She said that 91% of the population were proud to be South Africans, 85% believe South Africa was a competitive and innovative country and 95% have a sense of belonging in the country. 61% of investors have an overall familiarity with South Africa and its strength of securities exchange regulation, auditing standards, financial development and quality of air transport infrastructure. Areas investors were concerned with were labour markets, the cost of doing business and the quality of primary education and health.
ICASA Annual Report 2013/14
Mr Pieter Grotes, General Manager ICASA, said ICASA’s mandate was to regulate broadcasting, electronic communications and postal services in the public interest, and to ensure fairness and diversity of views broadly representing South Africa. It also issues licences for electronic communications network services, broadcasting services and postal services. It protects consumers from unfair business practices and poor quality of services.
ICASA achieved an unqualified audit for the second consecutive year. Call termination rates have declined since 2010, notwithstanding a court challenge by dominant operators. A model on opportunistic spectrum management was developed in collaboration with research institutions, which included the results of white space studies on opportunistic spectrum management.
MDDA Annual Report 2013/14
Mr Mshiyeni Gungqisa, Acting CEO, MDDA, said MDDA received a clean audit for the eleventh consecutive year. A total of 570 media projects had been supported with MDDA grants worth R275 million; more than 2 021 individuals trained and skilled; more than 247 bursaries granted for media studies; community and small commercial newspapers and magazines produced in indigenous languages; research work produced and published on media topics; and signal distribution costs for community broadcasting discounted. Challenges included demands for funding that outweighed available resources, and an increase in applications without additional funding
Mr M Rayi (ANC, Eastern Cape) was worried that GCIS had presented its 2014/15 mid term report instead of 2013/14 annual report -- and GCIS has ceased to exist on 31 October 2013. The presentations from the Departments were like Treasury templates with indicators, as the Departments were the only one that understood them. He knew only of Vukuzenzele newsletter when he started serving in Parliament. He asked if they were mechanisms to conduct a survey to find out if people in rural areas were receiving the newsletter. The SABC presentation focussed on provinces which were laudable, but not all provinces were covered. He asked why the Communist Party Congress was not covered in the Eastern Cape, both on radio and television. When he first bought a television set in the 1980s, there was regional news apart from national news, and SABC news should also have such a regional focus. He asked if ICASA regulated private television, like DSTV. ICASA was doing a good job in reducing mobile call termination rates. This must be done also to DSTV, so that consumers were not forced to buy packages with programmes that one would never watch. He asked if Brand SA had any collaboration with SAA, especially on international flights to promote South Africa, instead of just having funny jokes that made passengers laugh. He asked SABC if news channel 404 was a permanent or temporary arrangement.
Ms B Masango (DA, Gauteng) asked if the restructuring of the DOC had cost any amount.
The Chairperson said time was running out and Members should ask a maximum of two questions. Other questions must be written to the Committee Secretary, who would forward them to the relevant Department.

Directions:
(1) According to the committee meeting summary, for how many consecutive years has MDDA received a clean audit?
(2) Copy the part of the committee meeting summary starting with "She said that" and going on through "education and health.".
(3) Write the next part of the committee meeting summary, carrying on after its last sentence.

Entries shown:
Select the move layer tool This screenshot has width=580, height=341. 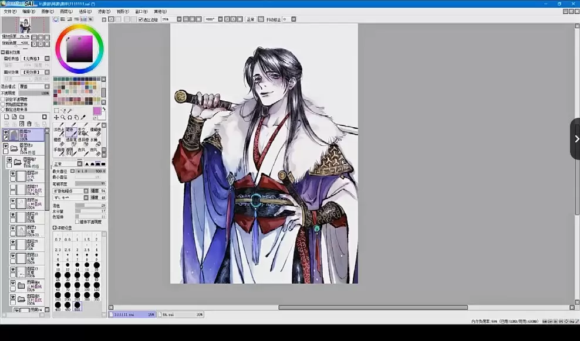[56, 118]
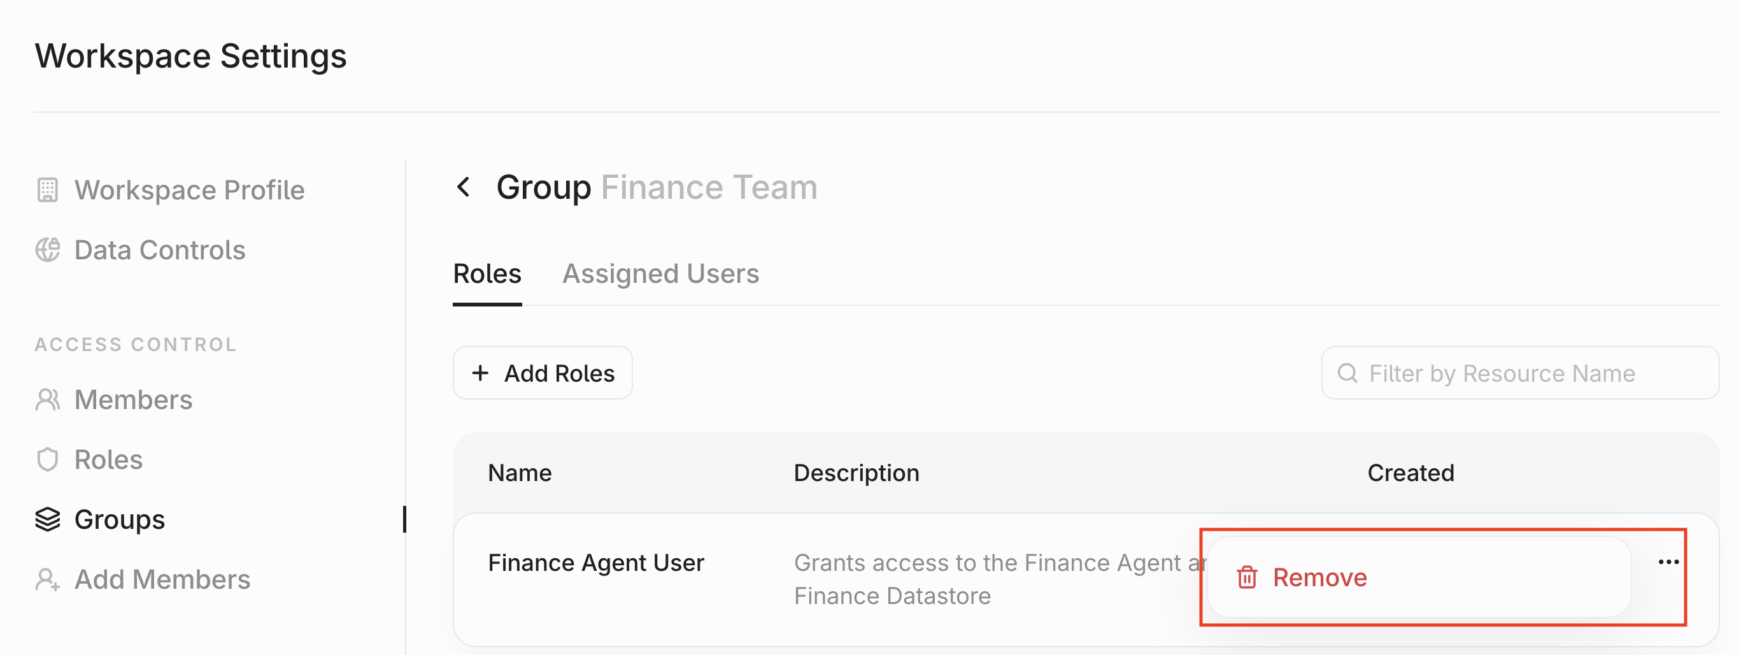The width and height of the screenshot is (1741, 655).
Task: Select the Roles tab
Action: pyautogui.click(x=487, y=274)
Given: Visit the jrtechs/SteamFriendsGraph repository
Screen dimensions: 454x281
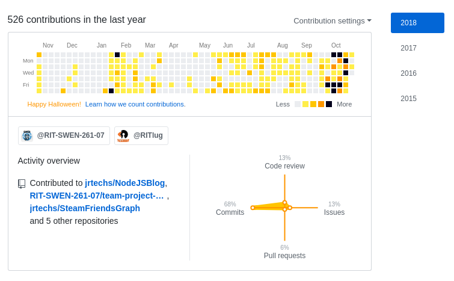Looking at the screenshot, I should 85,208.
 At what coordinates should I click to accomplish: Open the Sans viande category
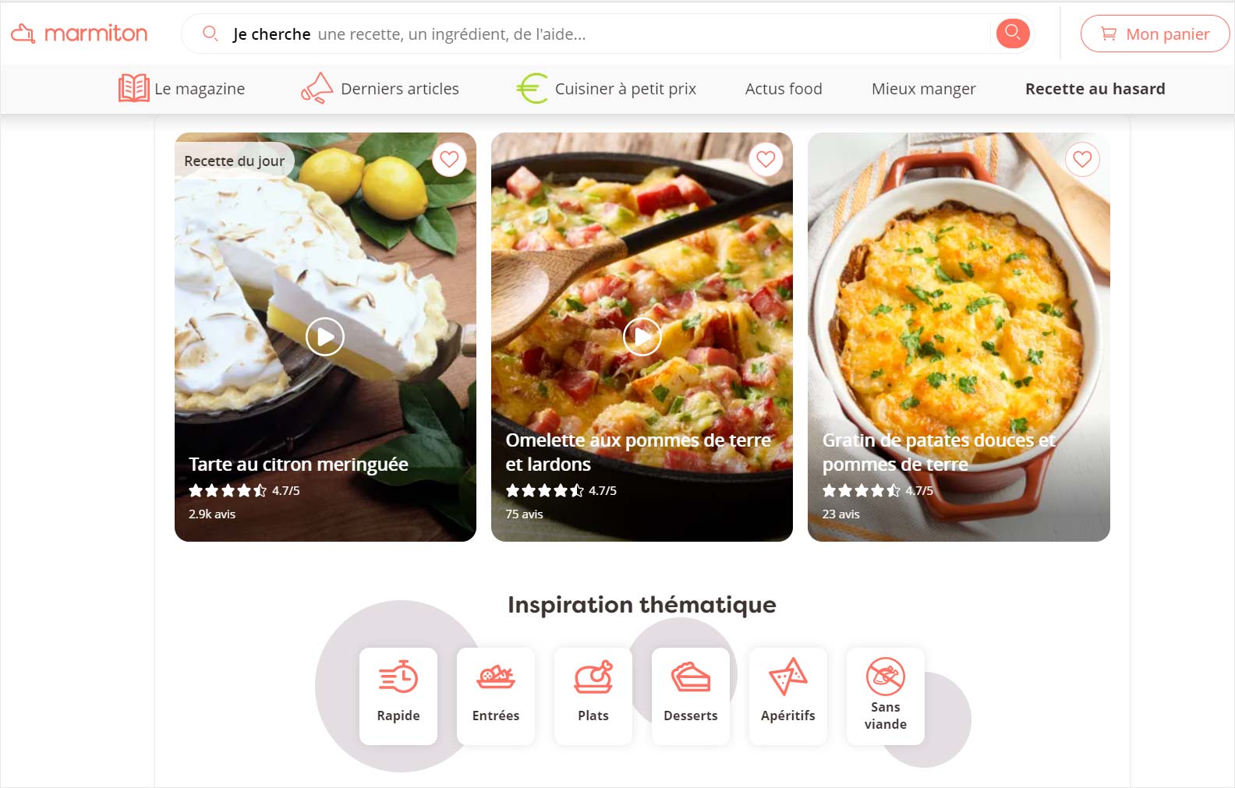pos(886,696)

Set of answers:
(1) MDDA has received a clean audit for eleven consecutive years.

(2)
She said that 91% of the population were proud to be South Africans, 85% believe South Africa was a competitive and innovative country and 95% have a sense of belonging in the country. 61% of investors have an overall familiarity with South Africa and its strength of securities exchange regulation, auditing standards, financial development and quality of air transport infrastructure. Areas investors were concerned with were labour markets, the cost of doing business and the quality of primary education and health.

(3)
Mr J Parkies (ANC, Free State) asked the Minister when the DOC would be up to standard and functioning optimally. The SABC had not presented its finances, which was problematic. He asked how Brand SA quantified its job against negative perceptions informed by rating agencies. He asked how MDDA quantified access to ownership and access to information by communities.
Mr A Nyambi (ANC, Mpumalanga) said he had 35 questions, but would not ask any. The drafters of the Constitution were not mistaken to have two Houses -- Parliament was not the National Assembly, and was not the NCOP. Whenever the Departments were having a conference or anything, the invitation had to be sent to both Houses. The Minister must organise a session with all her Departments with the Committee so that Members understood what they would be doing oversight on. He asked the Chairperson if writing questions was a continuation of the meeting, given that Members of the Committee were entitled at any given time to write questions to the Minister or the Department at any time, on any day.
Mr A Singh (ANC, KwaZulu-Natal) supported Mr Nyambi’s proposal to have a session with the entities, explaining what they do, so that Members understood what they would be doing oversight on.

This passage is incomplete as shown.